**WHAT NEEDS TO BE DONE:**
Only lines that contain the word "will" are to be returned from the data below.

================================

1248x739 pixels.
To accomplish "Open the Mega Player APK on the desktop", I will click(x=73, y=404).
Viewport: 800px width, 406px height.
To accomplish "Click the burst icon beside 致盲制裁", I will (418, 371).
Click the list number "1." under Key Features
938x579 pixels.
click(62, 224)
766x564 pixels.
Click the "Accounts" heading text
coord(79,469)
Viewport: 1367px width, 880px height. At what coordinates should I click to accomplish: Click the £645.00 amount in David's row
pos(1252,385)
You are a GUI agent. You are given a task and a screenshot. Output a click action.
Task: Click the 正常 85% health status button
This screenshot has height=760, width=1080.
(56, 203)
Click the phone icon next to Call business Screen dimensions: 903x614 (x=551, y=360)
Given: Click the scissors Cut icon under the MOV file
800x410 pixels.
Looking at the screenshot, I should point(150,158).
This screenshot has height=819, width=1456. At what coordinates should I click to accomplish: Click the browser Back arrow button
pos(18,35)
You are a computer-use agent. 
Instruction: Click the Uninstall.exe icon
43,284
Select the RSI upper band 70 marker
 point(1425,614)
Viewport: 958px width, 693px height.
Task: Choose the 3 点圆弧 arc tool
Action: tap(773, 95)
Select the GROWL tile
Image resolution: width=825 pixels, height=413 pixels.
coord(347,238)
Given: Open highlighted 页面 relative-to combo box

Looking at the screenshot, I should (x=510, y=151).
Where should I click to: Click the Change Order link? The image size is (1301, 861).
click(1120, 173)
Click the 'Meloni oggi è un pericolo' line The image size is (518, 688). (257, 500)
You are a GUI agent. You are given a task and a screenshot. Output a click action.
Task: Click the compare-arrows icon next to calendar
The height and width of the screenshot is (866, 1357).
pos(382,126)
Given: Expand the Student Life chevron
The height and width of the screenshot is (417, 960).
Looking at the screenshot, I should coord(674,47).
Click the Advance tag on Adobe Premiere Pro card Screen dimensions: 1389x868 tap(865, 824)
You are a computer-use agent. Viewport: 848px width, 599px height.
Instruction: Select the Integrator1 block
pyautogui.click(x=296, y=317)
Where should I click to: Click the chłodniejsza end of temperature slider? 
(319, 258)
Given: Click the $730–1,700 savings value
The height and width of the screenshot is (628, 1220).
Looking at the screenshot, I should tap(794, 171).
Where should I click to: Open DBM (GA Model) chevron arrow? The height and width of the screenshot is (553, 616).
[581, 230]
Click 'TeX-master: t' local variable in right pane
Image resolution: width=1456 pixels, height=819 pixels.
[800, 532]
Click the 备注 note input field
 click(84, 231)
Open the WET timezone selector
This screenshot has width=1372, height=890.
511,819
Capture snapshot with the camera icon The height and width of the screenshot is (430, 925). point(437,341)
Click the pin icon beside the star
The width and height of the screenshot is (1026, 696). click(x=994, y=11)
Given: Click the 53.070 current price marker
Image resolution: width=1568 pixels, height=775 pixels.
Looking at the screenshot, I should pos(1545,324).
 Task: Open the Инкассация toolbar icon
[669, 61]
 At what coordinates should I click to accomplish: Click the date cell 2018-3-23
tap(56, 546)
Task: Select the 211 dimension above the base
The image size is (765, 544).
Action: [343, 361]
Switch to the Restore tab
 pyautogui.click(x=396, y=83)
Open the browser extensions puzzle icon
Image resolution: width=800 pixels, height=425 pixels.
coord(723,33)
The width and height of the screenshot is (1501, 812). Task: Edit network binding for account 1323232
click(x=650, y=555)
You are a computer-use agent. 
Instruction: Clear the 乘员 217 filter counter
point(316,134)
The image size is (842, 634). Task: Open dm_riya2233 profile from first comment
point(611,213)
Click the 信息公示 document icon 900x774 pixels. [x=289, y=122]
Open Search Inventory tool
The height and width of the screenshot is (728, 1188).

================================

**RESULT OF THE TASK:**
To accomplish "Open the Mega Player APK on the desktop", I will click(x=73, y=404).
To accomplish "Click the burst icon beside 致盲制裁", I will (418, 371).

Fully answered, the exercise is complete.